_ЗАДАНИЯ_
A. Выпишите из отрывка интервью дословно фрагмент, начиная со слов «Она была великая» и заканчивая словами «вас остаются силы?».
B. Изложите содержание отрывка интервью в двух предложениях.

_ЦИТИРУЕМЫЙ ОТРЫВОК_

----------

Читаем Москва закулисная-2 : Тайны. Мистика. Любовь полностью

А было такое — сказала Сереже, что не готова сниматься в сцене, когда у меня отнимают сына (речь идет о картине «Помни имя свое». — М.Р.), и я не могла это представить. И тогда я нашла сторожа в концлагере, где мы снимали, и он мне открыл какой-то барак, где были свалены горы детских башмачков. И всю ночь (плачет)… всю ночь я рассматривала детскую обувь: стоптанную, с запекшейся кровью, новенькую. Башмачки из всех стран. Я старалась угадать, кому принадлежали ботиночки — мальчику, девочке, сколько им было лет и сколько они пробыли в концлагере до своей гибели… Наутро, когда я услышала по мегафону: «В барак, на съемку», я сказала: «Сегодня я могу сниматься, я сыграю, как у меня отнимали сына»…

— А куда в таком случае вы ездили наблюдать английскую королеву?

— Вот здесь, когда я все о ней прочла, включилась мое воображение, моя интуиция. Я все время искала субъективную правду и хотела понять: а как бы я вела себя в этой ситуации? Я искала общее в наших судьбах. У нее было горькое детство (Тауэр, казнь матери), у меня — тоже невеселое, хотя казни матери я не видела. Я нашла много смыканий. Я так много захотела сказать людям…

Она была великая королева, но глубоко несчастная женщина. И вот пока я не почувствовала ее боли (почти плачет), я не могла играть и репетировать. Андрей Попов говорил: «Людмила, с тобой нельзя репетировать. Вечером спектакль. Надо беречь силы, как бережет их Зельдин. А ты так подлинно существуешь, что и я вынужден затрачиваться, а ведь мне вечером на сцену выходить».

— А у вас остаются силы?

— А как же, а как же. Я не знаю только, где я их достаю. Я утром встаю, пока раскачаюсь, пока сделаю свою гимнастику. Я же в балетной школе до пятнадцати лет училась, у меня хореографический станок: сначала так, потом на приседаниях (больше всего потрясает нога, которая под прямым углом резко взлетает к голове). Двадцать минут мне хватает, чтобы я стала мокрой, затем душ, не горячий, прохладный. Выпила кофе — и побежала. Вот мое утро.

— Вы можете себе представить, как чувствует себя журналист, которому вы говорите: «Но о белых пятнах в жизни я говорить не буду»?

— Но вы тоже должны меня понять. Если бы это была исповедь… (А я пишу исповедь о моих взаимоотношениях с партнерами, о том, что я вижу, как бывает больно.) При том, что люди меня считают счастливой. (Быстро, почти без пауз.) А я и есть счастливая — у меня замечательный муж, сыночек хороший, у меня были прекрасные мама и папа… Но дело в том, что я не люблю исповедальных интервью. Это все равно, как я ненавижу женщин, которые рассказывают о своей близости с мужчинами. Я презираю их. У меня есть мой кусок галактики. На земле мне будет полагаться всего полтора метра. А там (палец вверх) у меня никто не отнимает кусок моей галактики. И вот ей (переходит на шепот) я буду шептать и говорить про себя. Потому я пишу, ни для кого, и никому не отдам, и сожгу рукопись в конце концов.

----------

_ФРАГМЕНТ ДАННЫХ_
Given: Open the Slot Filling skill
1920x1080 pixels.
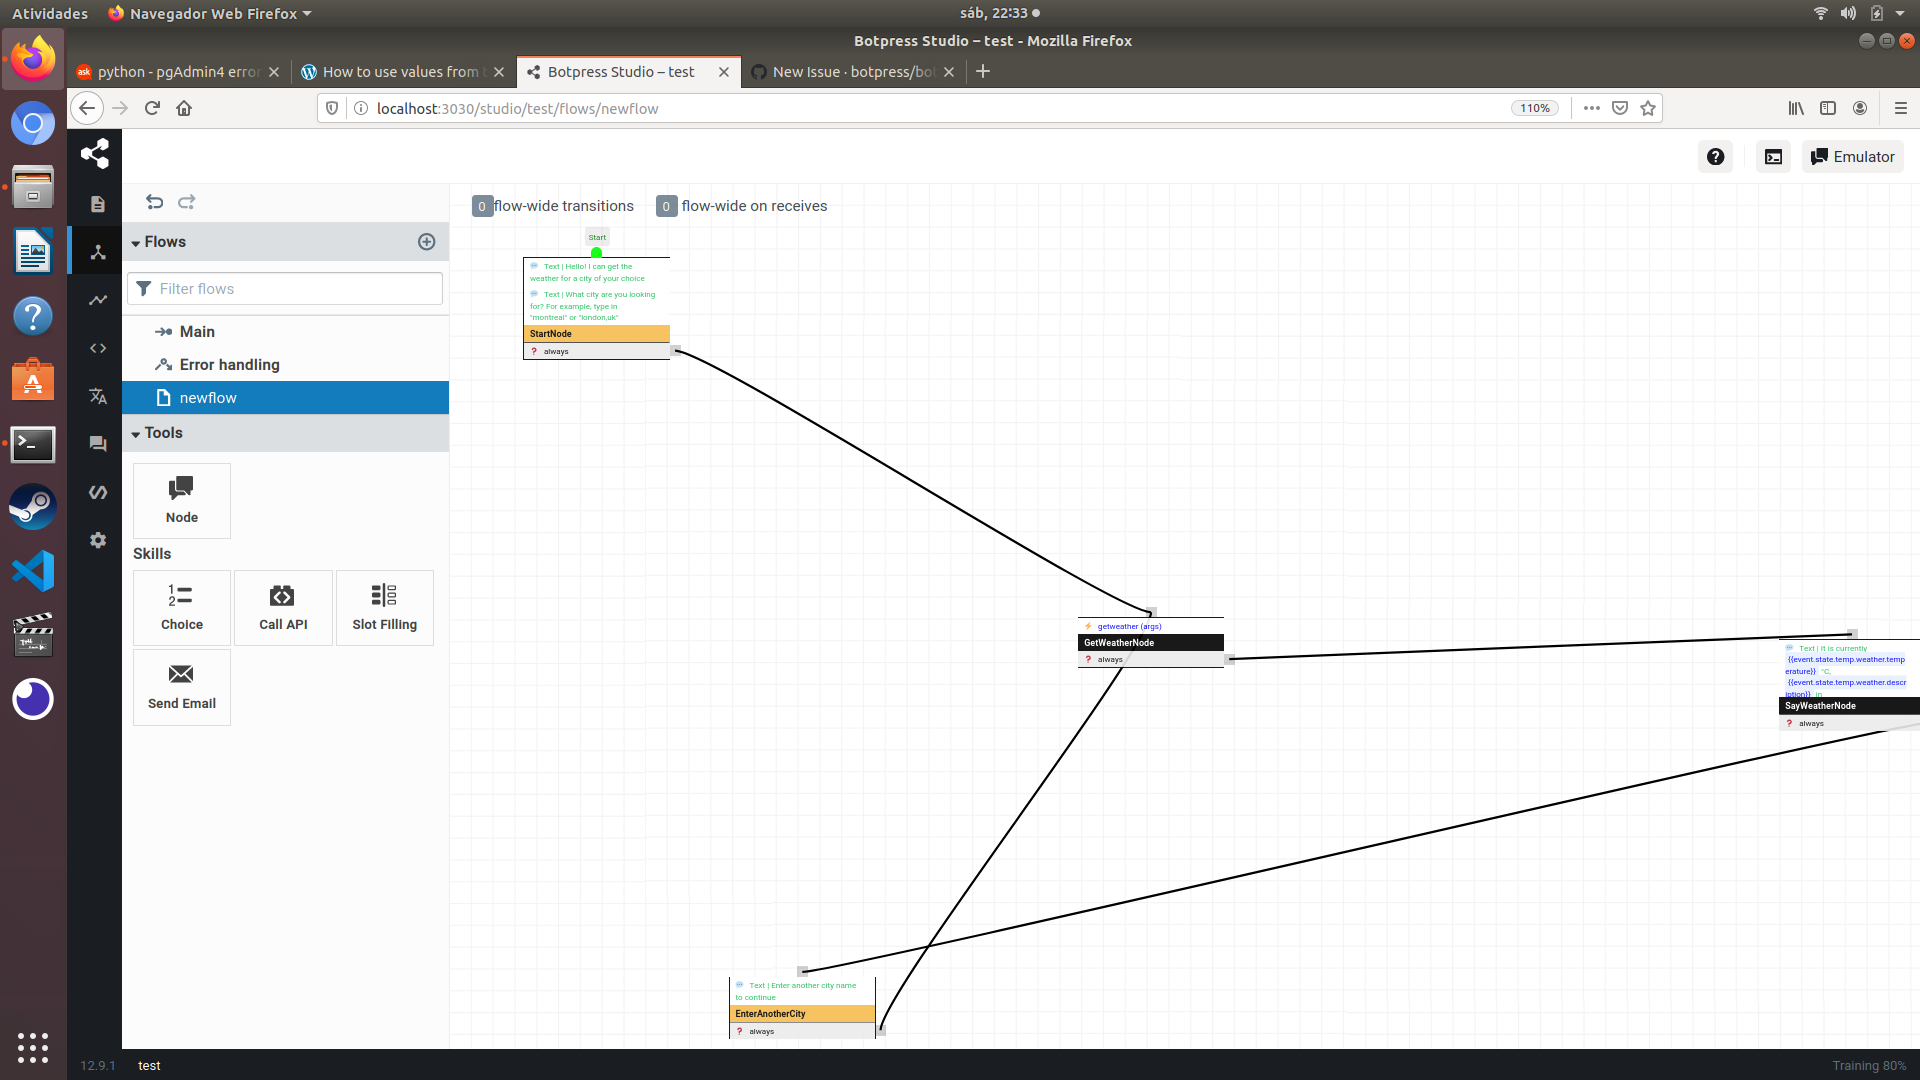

----------

_РЕЗУЛЬТАТЫ ЗАДАНИЙ_
A.
Она была великая королева, но глубоко несчастная женщина. И вот пока я не почувствовала ее боли (почти плачет), я не могла играть и репетировать. Андрей Попов говорил: «Людмила, с тобой нельзя репетировать. Вечером спектакль. Надо беречь силы, как бережет их Зельдин. А ты так подлинно существуешь, что и я вынужден затрачиваться, а ведь мне вечером на сцену выходить».

— А у вас остаются силы?

B. Собеседница рассказывает, что не могла сниматься в сцене, где у нее отнимают сына, пока не провела ночь в бараке концлагеря, рассматривая детскую обувь, а английскую королеву не могла играть, пока не почувствовала ее боль. Она также описывает свое утро с гимнастикой, прохладным душем и кофе и объясняет, что не любит исповедальных интервью, а свою исповедь пишет ни для кого и в конце концов сожжет рукопись.